== Dataset records

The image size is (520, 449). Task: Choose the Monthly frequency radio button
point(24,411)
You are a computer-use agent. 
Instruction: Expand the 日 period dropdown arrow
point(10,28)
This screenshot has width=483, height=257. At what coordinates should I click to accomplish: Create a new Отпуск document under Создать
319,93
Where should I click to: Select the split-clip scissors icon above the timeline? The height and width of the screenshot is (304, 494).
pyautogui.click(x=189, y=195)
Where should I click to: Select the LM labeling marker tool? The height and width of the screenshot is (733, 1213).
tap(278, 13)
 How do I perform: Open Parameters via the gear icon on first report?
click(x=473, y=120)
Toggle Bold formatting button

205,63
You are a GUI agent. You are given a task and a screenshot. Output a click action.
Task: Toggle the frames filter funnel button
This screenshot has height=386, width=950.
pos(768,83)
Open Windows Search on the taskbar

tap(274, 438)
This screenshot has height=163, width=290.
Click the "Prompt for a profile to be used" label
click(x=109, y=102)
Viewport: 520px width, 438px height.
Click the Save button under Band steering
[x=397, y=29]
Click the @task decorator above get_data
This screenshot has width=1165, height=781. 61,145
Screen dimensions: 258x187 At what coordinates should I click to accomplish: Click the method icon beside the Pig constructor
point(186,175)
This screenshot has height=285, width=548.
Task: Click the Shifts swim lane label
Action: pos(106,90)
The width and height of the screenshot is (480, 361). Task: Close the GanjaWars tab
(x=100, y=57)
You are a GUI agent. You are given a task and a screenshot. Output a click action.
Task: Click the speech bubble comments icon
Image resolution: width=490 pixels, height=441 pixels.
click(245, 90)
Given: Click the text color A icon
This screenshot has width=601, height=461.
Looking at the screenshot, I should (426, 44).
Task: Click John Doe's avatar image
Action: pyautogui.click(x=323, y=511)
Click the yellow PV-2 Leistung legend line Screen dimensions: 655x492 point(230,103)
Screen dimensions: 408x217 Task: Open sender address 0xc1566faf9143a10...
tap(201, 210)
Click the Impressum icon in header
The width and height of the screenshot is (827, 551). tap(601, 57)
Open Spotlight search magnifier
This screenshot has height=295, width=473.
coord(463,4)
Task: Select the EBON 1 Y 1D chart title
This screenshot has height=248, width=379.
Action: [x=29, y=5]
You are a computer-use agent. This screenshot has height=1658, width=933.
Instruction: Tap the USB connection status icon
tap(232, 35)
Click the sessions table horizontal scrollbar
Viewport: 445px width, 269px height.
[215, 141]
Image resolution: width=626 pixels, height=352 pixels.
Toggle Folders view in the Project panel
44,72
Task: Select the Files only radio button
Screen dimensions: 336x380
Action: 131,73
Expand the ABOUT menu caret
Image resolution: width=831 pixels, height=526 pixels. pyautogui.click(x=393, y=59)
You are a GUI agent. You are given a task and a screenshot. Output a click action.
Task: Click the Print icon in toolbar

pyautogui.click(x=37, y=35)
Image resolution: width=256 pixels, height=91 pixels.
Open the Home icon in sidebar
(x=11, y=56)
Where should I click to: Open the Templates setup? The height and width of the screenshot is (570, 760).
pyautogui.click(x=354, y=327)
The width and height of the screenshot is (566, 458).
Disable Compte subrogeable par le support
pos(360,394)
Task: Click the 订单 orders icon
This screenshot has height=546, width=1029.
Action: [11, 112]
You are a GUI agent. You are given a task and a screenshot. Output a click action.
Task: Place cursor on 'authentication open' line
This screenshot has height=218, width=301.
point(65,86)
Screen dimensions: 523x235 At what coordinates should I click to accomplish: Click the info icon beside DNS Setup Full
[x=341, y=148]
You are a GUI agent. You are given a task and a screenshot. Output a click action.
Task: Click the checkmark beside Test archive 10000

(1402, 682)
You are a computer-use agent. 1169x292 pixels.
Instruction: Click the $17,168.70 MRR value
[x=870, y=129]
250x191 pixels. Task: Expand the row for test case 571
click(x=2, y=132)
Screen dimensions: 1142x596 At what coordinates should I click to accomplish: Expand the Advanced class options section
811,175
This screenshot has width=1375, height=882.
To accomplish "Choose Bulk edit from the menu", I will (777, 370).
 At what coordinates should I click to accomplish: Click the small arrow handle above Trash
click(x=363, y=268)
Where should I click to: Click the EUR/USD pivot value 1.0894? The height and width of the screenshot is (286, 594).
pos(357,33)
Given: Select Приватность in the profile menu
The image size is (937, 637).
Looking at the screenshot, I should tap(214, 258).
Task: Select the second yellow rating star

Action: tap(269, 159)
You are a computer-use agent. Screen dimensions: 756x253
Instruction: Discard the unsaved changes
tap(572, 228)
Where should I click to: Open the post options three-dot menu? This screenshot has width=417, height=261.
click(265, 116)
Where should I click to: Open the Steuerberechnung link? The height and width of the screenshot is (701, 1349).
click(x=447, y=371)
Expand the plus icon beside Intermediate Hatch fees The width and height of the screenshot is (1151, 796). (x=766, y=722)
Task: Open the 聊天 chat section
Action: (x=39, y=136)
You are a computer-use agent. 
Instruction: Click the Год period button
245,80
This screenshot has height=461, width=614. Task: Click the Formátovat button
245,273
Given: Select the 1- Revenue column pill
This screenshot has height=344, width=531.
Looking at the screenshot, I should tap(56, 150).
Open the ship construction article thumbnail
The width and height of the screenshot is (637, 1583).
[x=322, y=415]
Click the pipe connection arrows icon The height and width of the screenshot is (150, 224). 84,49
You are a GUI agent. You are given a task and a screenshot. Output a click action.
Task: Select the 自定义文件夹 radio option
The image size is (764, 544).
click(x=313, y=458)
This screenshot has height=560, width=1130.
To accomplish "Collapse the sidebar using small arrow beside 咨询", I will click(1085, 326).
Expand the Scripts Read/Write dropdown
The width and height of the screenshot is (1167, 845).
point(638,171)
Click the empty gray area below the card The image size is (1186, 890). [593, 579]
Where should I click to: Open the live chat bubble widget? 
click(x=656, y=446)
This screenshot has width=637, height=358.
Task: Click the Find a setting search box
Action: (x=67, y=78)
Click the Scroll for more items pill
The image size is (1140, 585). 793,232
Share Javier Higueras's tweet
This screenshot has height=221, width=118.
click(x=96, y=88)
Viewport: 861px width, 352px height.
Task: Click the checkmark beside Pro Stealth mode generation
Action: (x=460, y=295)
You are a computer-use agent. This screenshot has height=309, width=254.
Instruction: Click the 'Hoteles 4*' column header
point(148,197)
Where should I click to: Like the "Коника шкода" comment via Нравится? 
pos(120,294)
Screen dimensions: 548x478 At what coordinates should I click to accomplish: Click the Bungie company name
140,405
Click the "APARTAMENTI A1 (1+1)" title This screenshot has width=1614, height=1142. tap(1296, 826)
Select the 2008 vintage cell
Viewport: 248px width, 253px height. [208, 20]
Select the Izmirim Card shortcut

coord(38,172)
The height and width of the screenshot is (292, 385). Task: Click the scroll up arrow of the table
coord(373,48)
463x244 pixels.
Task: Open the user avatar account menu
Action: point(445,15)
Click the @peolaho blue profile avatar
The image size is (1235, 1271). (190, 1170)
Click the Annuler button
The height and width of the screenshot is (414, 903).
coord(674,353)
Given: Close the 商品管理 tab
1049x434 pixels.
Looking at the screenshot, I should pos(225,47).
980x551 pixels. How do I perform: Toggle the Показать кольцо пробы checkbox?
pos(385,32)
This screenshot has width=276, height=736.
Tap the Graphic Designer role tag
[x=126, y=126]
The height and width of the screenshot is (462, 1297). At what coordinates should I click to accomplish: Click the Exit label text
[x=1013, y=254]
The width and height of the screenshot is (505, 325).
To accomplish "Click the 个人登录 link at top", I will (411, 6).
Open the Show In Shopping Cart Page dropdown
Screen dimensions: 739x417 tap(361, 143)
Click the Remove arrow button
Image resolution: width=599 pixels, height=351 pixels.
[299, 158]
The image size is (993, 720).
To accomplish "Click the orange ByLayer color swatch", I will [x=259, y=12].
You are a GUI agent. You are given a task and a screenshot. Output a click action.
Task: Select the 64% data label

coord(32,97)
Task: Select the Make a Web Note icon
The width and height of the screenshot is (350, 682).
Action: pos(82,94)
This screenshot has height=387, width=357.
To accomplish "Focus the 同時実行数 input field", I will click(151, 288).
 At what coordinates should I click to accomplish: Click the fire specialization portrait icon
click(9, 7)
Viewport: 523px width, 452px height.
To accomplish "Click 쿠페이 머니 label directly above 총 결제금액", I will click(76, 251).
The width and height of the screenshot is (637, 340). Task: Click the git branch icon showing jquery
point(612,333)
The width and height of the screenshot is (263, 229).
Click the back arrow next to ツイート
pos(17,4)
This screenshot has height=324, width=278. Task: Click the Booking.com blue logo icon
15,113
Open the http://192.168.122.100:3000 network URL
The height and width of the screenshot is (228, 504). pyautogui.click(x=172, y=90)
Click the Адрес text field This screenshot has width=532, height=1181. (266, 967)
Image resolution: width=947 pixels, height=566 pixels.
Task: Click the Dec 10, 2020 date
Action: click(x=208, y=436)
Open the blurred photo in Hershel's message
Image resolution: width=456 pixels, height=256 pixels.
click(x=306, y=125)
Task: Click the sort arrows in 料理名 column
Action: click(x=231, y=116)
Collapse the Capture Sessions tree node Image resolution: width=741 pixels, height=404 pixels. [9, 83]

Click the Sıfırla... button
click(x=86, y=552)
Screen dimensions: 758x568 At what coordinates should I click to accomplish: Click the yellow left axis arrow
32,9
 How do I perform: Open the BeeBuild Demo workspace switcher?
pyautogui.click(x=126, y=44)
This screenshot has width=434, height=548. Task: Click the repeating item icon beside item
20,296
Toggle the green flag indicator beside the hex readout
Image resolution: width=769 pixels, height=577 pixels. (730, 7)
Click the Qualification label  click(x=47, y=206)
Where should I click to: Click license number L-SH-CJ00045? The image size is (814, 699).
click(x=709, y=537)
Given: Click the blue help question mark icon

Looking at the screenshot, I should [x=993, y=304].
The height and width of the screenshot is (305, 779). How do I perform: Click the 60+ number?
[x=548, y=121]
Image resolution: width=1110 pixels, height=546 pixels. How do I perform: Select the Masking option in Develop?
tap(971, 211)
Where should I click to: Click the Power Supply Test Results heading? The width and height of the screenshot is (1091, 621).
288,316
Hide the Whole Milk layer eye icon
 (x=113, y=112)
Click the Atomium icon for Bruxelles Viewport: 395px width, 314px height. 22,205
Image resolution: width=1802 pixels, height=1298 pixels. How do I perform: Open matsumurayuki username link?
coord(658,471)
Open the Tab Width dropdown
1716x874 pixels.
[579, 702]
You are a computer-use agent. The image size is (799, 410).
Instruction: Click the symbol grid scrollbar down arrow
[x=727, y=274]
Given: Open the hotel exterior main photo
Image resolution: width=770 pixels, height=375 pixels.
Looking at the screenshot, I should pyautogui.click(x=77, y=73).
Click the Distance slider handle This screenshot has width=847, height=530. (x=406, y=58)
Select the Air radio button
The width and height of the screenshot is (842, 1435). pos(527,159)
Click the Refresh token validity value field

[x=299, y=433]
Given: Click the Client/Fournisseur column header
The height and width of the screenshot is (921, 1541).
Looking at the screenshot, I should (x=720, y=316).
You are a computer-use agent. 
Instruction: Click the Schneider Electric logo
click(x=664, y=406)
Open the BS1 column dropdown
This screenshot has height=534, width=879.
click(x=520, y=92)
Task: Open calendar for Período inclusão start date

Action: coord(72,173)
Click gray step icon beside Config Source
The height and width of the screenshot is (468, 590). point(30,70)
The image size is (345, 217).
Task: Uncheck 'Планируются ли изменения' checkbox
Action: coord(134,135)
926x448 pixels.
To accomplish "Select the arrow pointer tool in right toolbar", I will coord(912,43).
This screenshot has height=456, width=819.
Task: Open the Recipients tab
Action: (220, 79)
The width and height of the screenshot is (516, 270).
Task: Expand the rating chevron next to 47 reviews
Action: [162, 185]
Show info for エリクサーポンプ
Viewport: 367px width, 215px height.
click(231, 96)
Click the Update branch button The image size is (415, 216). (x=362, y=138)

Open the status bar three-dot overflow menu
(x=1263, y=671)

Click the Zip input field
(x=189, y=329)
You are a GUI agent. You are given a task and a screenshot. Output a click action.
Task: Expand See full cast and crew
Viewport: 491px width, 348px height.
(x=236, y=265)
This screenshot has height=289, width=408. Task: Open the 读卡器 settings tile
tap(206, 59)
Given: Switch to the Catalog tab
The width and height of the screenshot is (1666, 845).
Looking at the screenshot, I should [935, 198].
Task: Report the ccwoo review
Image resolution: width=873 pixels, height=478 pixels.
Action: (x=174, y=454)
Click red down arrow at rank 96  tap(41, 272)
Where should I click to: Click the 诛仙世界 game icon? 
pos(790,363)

====

== Task goal ==
Each line of the data that holds "color" should be copied.

== The answer ==
Given: Click the text color A icon
To accomplish "Click the orange ByLayer color swatch", I will [x=259, y=12].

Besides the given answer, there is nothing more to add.